The OpenTelemetry project provides the collector as a vendor-agnostic implementation to receive, process and export telemetry data to one or more destinations like databases, cloud storage, open-source or vendor based Observability platforms. Observability platforms then enable us to analyse and visualise the telemetry data in a meaningful way, giving us a bird’s eye view into systems interactions and help us in troubleshooting issues.

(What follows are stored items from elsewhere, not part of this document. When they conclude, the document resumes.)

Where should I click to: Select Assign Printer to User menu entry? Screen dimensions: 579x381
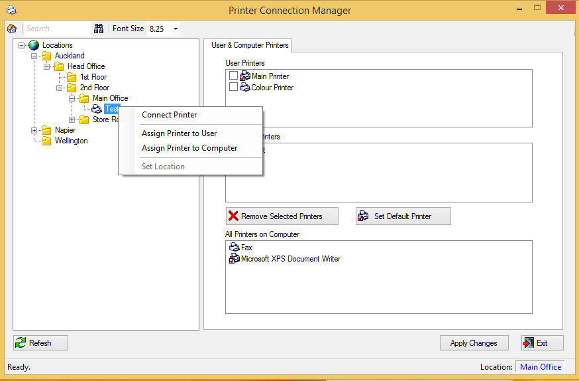pos(179,133)
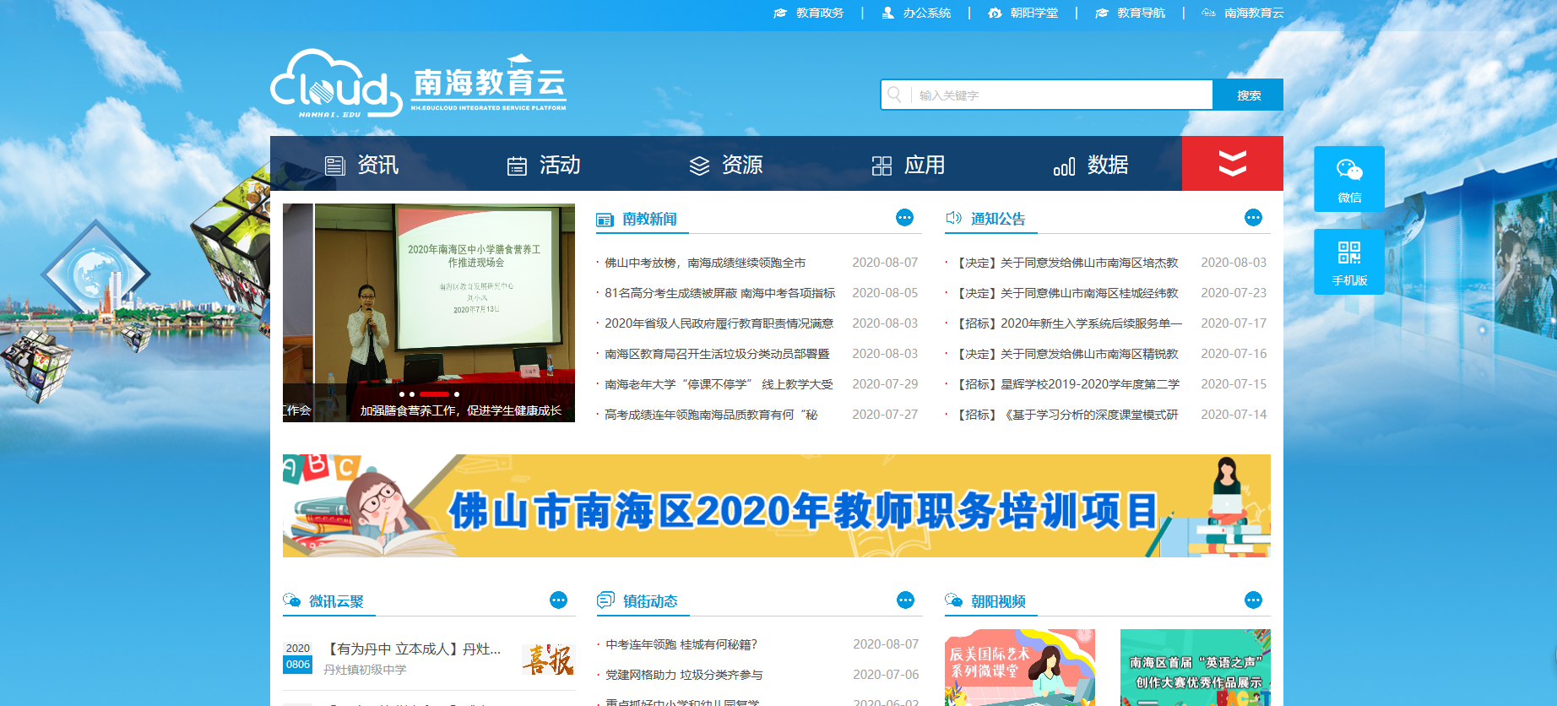Click the more icon beside 微讯云聚
Image resolution: width=1557 pixels, height=706 pixels.
pos(558,600)

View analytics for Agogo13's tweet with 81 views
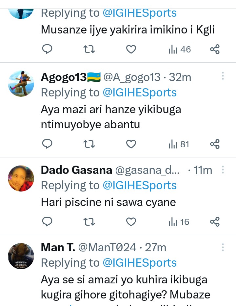[179, 144]
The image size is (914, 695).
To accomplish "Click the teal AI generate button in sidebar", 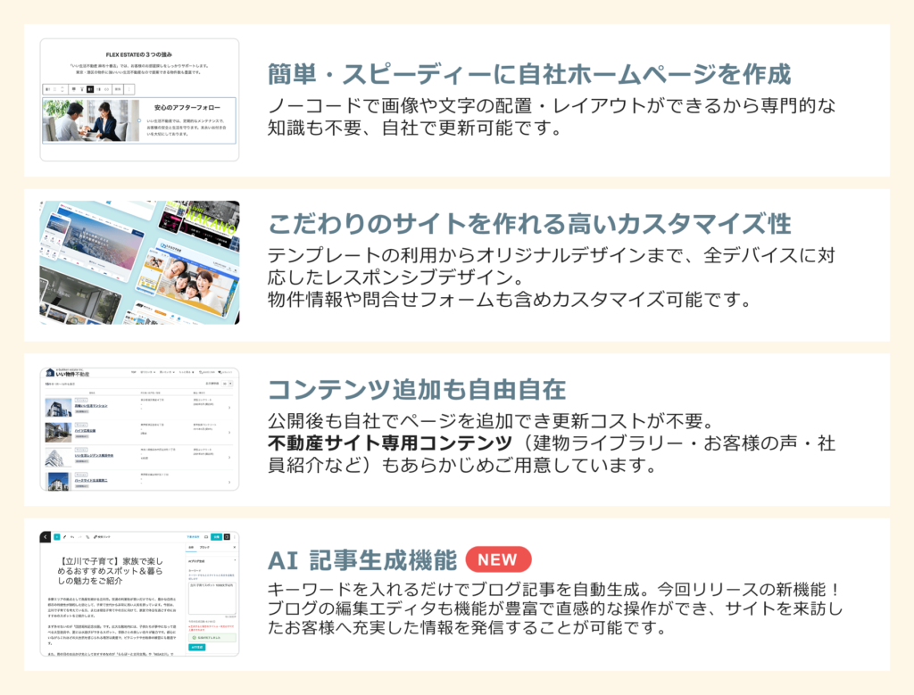I will [196, 648].
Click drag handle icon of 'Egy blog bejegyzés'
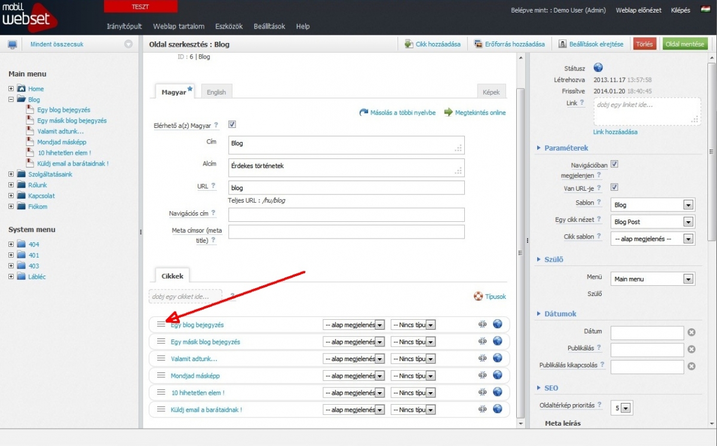 (161, 324)
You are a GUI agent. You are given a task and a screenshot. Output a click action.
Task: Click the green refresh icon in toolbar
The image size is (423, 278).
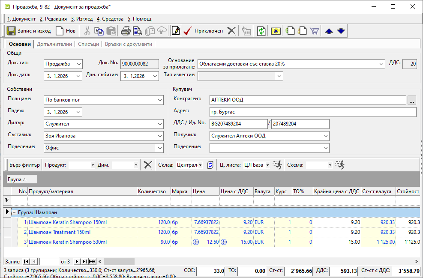point(261,31)
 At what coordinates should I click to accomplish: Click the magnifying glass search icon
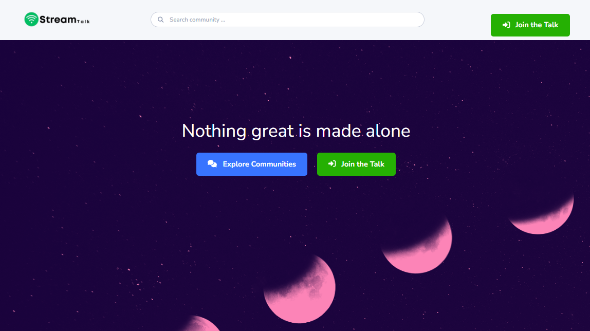point(161,20)
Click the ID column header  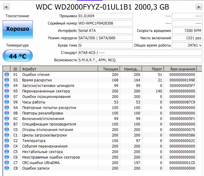coord(15,69)
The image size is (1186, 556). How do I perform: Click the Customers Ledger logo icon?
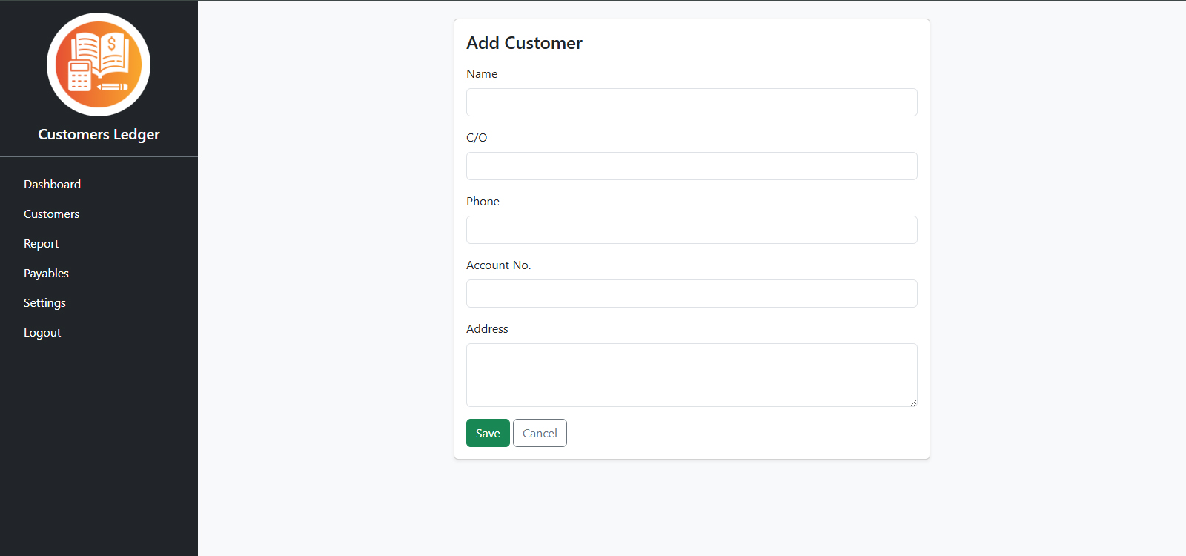coord(99,64)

When or Why should we use a Collector?

If you are experimenting with OpenTelemetry in your development environment, you will find that sending data directly to the Observability backends is a great way to start. However, introducing a collector in the middle can benefit with use cases like:

Abstracting configuration of one or more observability backends
Applications don’t need to know or configure the vendor specific endpoints or where the telemetry data needs to be exported. If there are three different backends storing each type of telemetry — i.e. traces, metrics and logs — each application will have information about all three and also any access keys to send the data. Collector allows a single highly configurable way to manage multiple backends that can be easily changed when required. The applications need not be burdened with the awareness of telemetry routing destinations.
Filtering data
Let’s say we want to include or exclude spans, metrics or logs with certain attribute values like “http.status”, we can use filtering based processors and write regular expressions for the matching conditions. Please note, filtering spans require a good amount of testing, as it can lead to orphaned-telemetry if the parent spans are dropped.
Transforming data
This allows us to transform telemetry data, for example, we could rename metrics or add, update and delete certain attributes from spans.
Redacting any PII (Personally identifiable information)
For masking any sensitive data attributes from spans, we can redact PII in the collector using redaction processors before sending out to the Observability platforms.
Sampling data
We would most likely send 100% of the telemetry data from various sources to initially understand the overall systems interactions. With data sampling, it’s possible to send only a subset of telemetry data. This can be configured for certain times of the day, environments specific, data with errors or latency sensitive services. Please refer Sampling for more information.
Aggregation of telemetry data
We could aggregate cumulative metrics or data points at different timestamps. We could also aggregate the traces with non 200 HTTP status codes as a metric. Another use case would be aggregation of all the spans belonging to a trace to drop the entire trace. These are all possible to achieve by using various processors available as part of the OpenTelemetry contribution project, which we will talk about further.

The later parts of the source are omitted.